Fuori Tg - Fuori pagina

di Maria Rosaria De Medici

  • Per i celiaci è una conquista, per i salutisti può diventare una fissazione. Il cibo senza glutine va a ruba. Ormai non si trova più solo in farmacia, anche i supermercati lo hanno inserito nella loro offerta.

    Non sono solo le aziende specializzate a produrre alimenti gluten free: la grande industria alimentare, intuito il business, ha allargato la propria gamma, inserendo questi prodotti, certificati col marchio della spiga barrata. Come in tutte le cose, c’è un lato positivo, e ci sono anche delle ombre.

    Sapere che un’intera linea di prodotti è priva di glutine libera dalle ansie i consumatori celiaci, ed è un segno di rispetto nei loro confronti. E’ importante incentivare un celiaco a nutrirsi correttamente, facilitare le scelte di alimenti dietetici.

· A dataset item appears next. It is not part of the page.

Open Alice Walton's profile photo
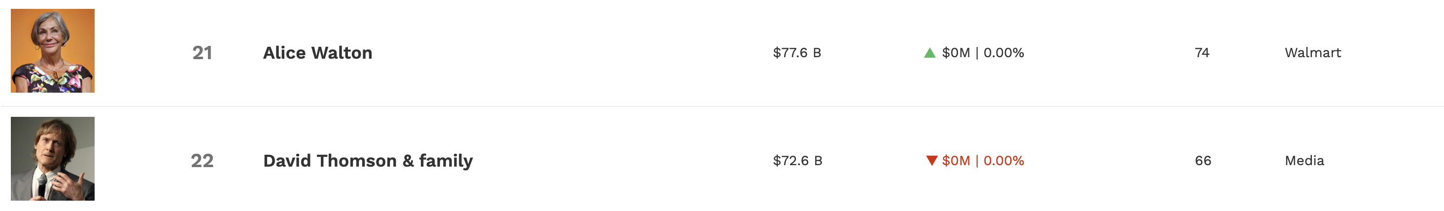The width and height of the screenshot is (1444, 211). point(53,51)
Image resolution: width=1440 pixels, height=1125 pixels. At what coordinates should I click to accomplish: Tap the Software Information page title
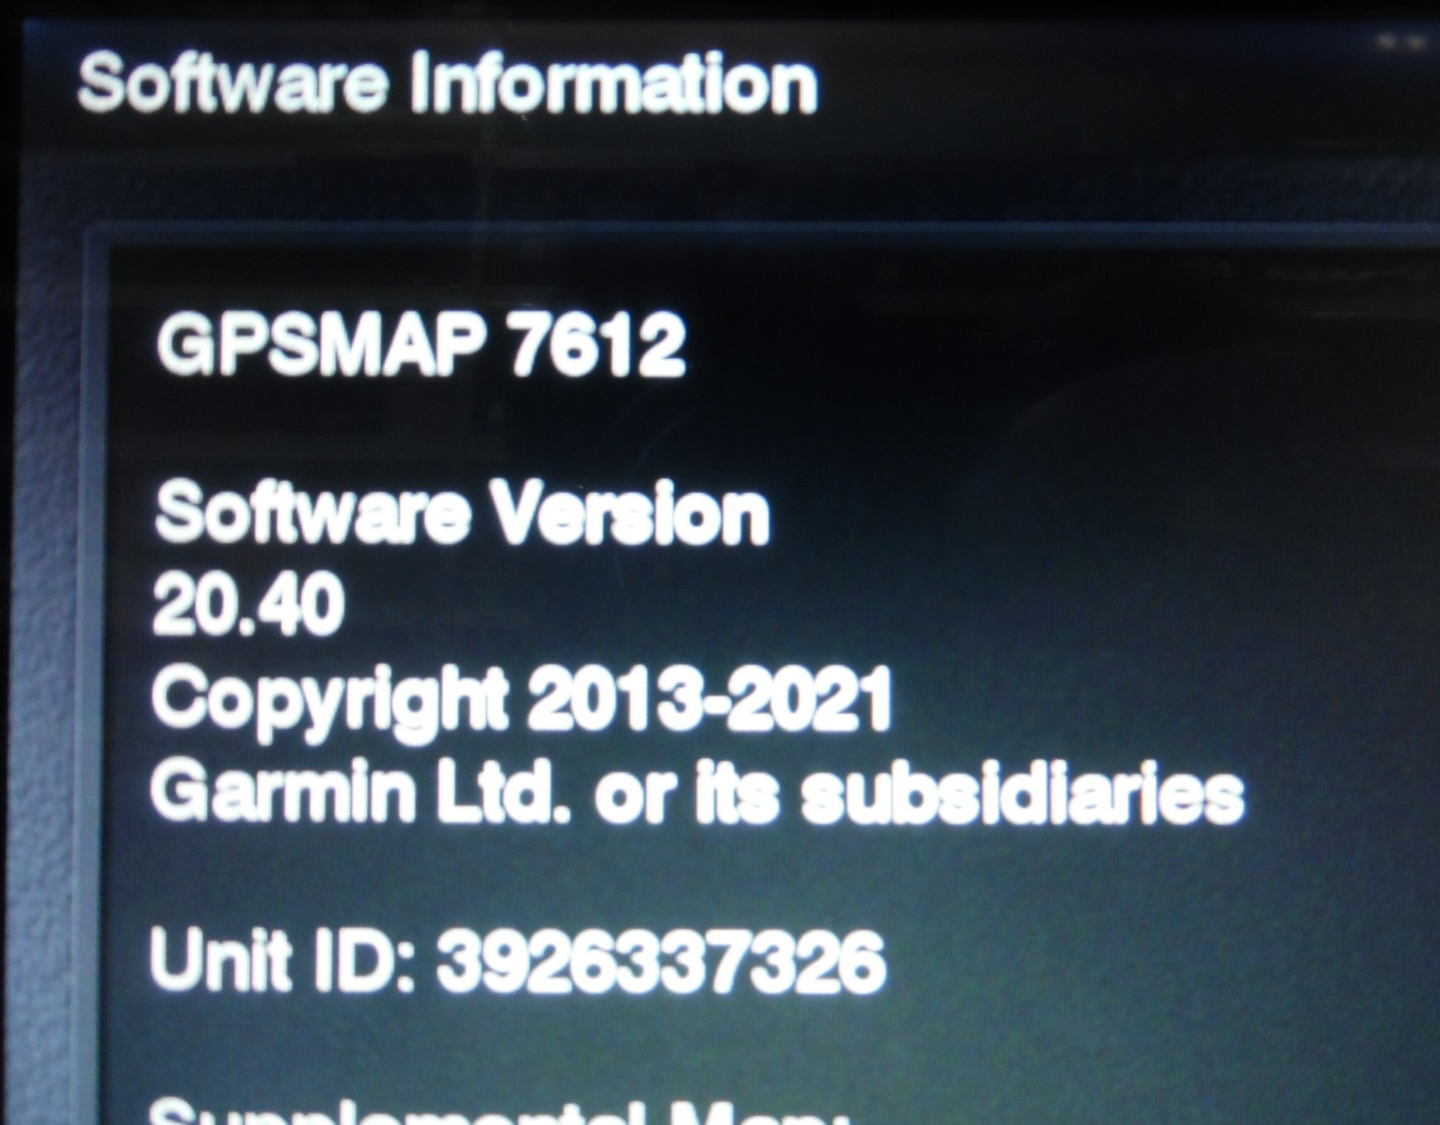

Il fatto che si chiamino così, però, non vuol dire che siano indicati per tutti, e soprattutto non significa che facciano dimagrire.

    Sembra invece che le nuove tendenze “salutiste” abbiano decretato il successo degli alimenti senza glutine, che infatti sono schizzati nelle vendite. Girano strane voci, su internet e non solo. Gira voce che Russel Crowe, il Gladiatore, abbia perso otto chili in poco più di tre mesi grazie al gluten free.

    Ecco, si tratta di una tendenza pericolosa. I nutrizionisti hanno spiegato che non esiste alcuna relazione tra la riduzione del glutine e la perdita di peso, che toglierlo vuol dire eliminare anche molte fibre, e proteine necessarie al nostro organismo, e poi non è vero che i prodotti per celiaci sono meno calorici, perché il glutine viene sostituito con altre sostanze, come alcuni grassi… troppo tardi, la moda già impazza sui forum, nei social network…

    L’onda passerà, col tempo, ma rischia di lasciare una scia di incertezza per gli ammalati, i celiaci veri. Se aumenta la produzione di cibo privo di glutine, i controlli saranno più blandi? E il valore della certificazione, che fine farà?